I was shopping in a local supermarket that is a big sponsor of youth soccer. They had a poster displayed that talked about tenacity, among other attributes. The obvious take away is that by playing youth soccer a child will become tenacious as well as the other attributes. This got me thinking about tenacity and how one develops it and how to teach it.
Now don’t assume that I discount what can be learned from youth sports. My middle son was a soccer player right through his college years. He has also played on a recreational men’s team. He did strengthen many wonderful skills through his participation in sports. One of which is his tenacity. But not everyone is interested in sports. How can we as educators give our students opportunities to develop their tenacity?
Tenacity can be defined in one of three ways:
- being able to grip something firmly
- being very determined
- being very persistent
Each of these definitions really come down to one thing, not giving up.
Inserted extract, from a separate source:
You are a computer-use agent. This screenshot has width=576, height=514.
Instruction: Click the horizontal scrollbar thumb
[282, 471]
A tenacious person will find a way to achieve a goal (pun intended). Students with tenacity can be observed to be totally engrossed, not even hearing the bell ring or their teacher declare the lesson over. Recently I watched a 2nd grader try to solve a coding puzzle on an app. Rather I watched her retry to solve the puzzle because she had not gotten the three stars that would have declared that she had found one of the clearest ways to solve the puzzle. She was not satisfied with having just solved the puzzle for two stars. In other observations of this 2nd grader I have found her to be equally tenacious. What has made her that way?
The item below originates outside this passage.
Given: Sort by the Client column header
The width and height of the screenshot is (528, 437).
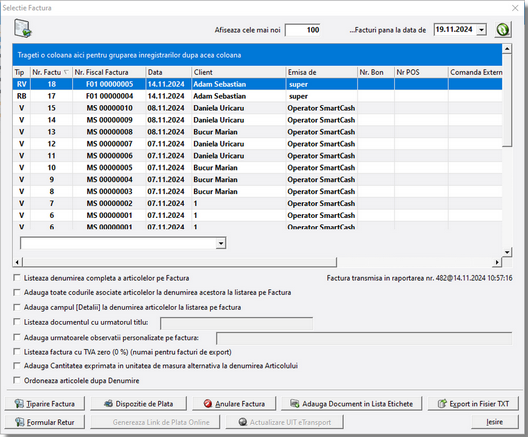Looking at the screenshot, I should [238, 72].
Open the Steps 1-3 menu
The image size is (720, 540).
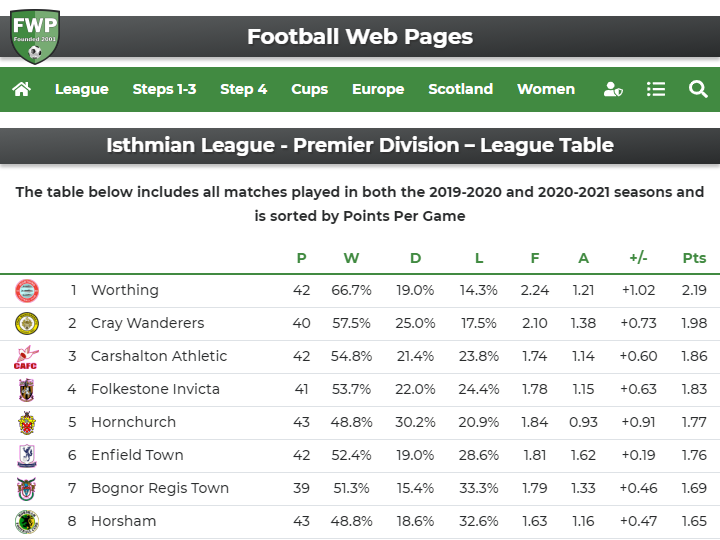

Partially this young learner has a natural desire to learn and learn well. Encouraging her to be tenacious in her education is easy. But what of those more reticent learners? Or those perfectionists that rather do well than appear to fail, those students who choose the path they already know so that they can maintain their fragile self-esteem. How do we as educators encourage the risk taking behaviors that go along with tenaciously moving past the obstacles that problem solving can put in our way? How do we let them know that failing is not only a good thing but necessary to achieve at a high level?
Now, I don’t want you to read further thinking I have all the answers to this question. I don’t. In fact, thinking about tenacity and writing this post have only given me more more to think about.
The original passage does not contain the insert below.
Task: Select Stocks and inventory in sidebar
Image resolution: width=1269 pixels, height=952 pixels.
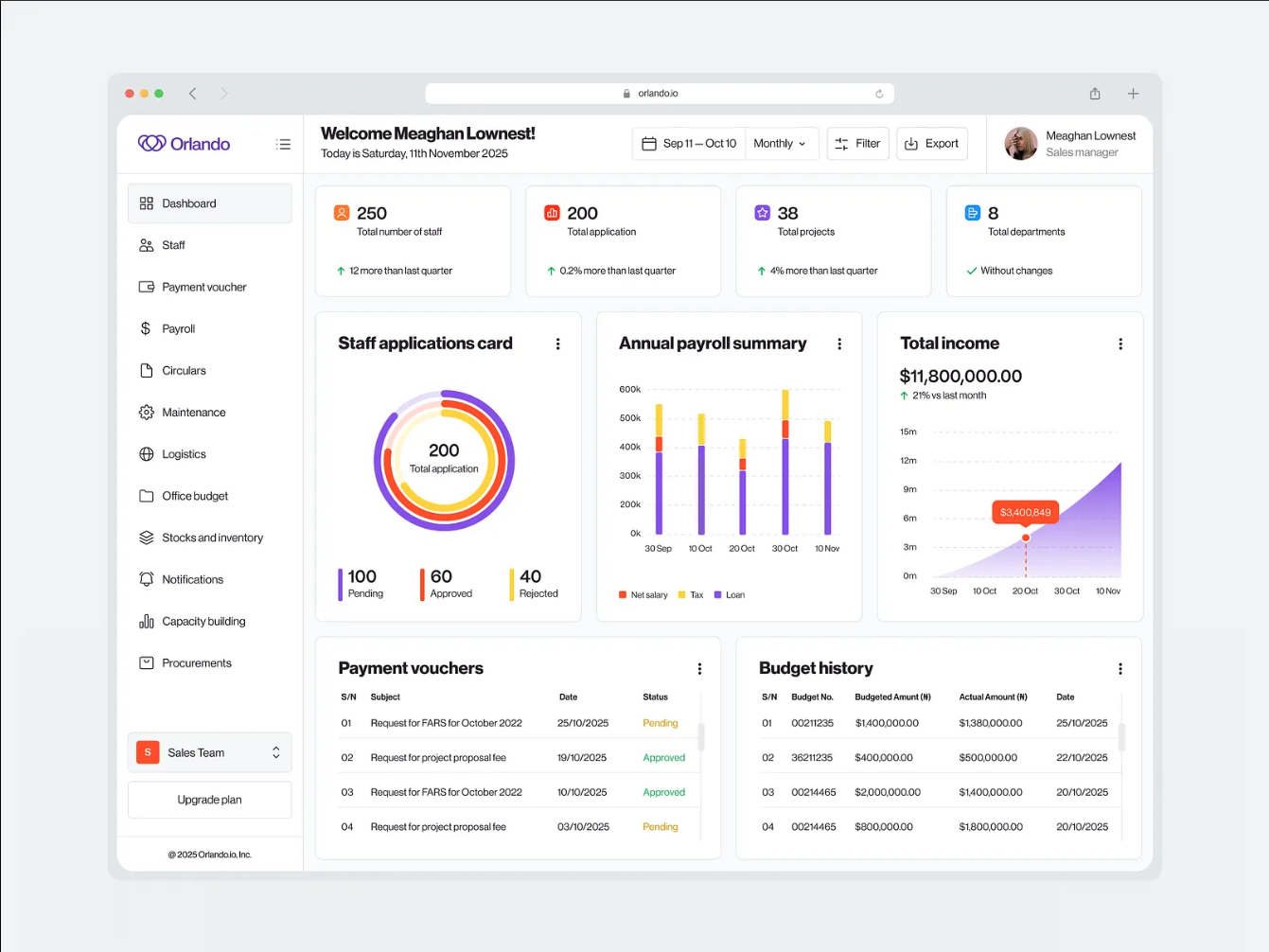Action: pos(212,538)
The very notion of tenacity almost seems like it is only being discussed by educators and those concerned with students’ social/emotional health. Many of the parents that I have encountered in my former role as Principal, seem more concerned with their student being happy and not how well they tackle difficult assignments or social situations. Many of these parents want to fix things for their students rather than providing the tools and learning opportunities for straightening their tenacity in solving difficulties they encounter.
So again, how can we teach tenacity? Maybe the better question is, ‘How can we provide opportunities to encourage tenacity?’ Maybe this last question is actually the answer…provide multiple opportunities in multiple ways for students to develop and strengthen their ability to be tenacious. Applaud the trying, not the end result.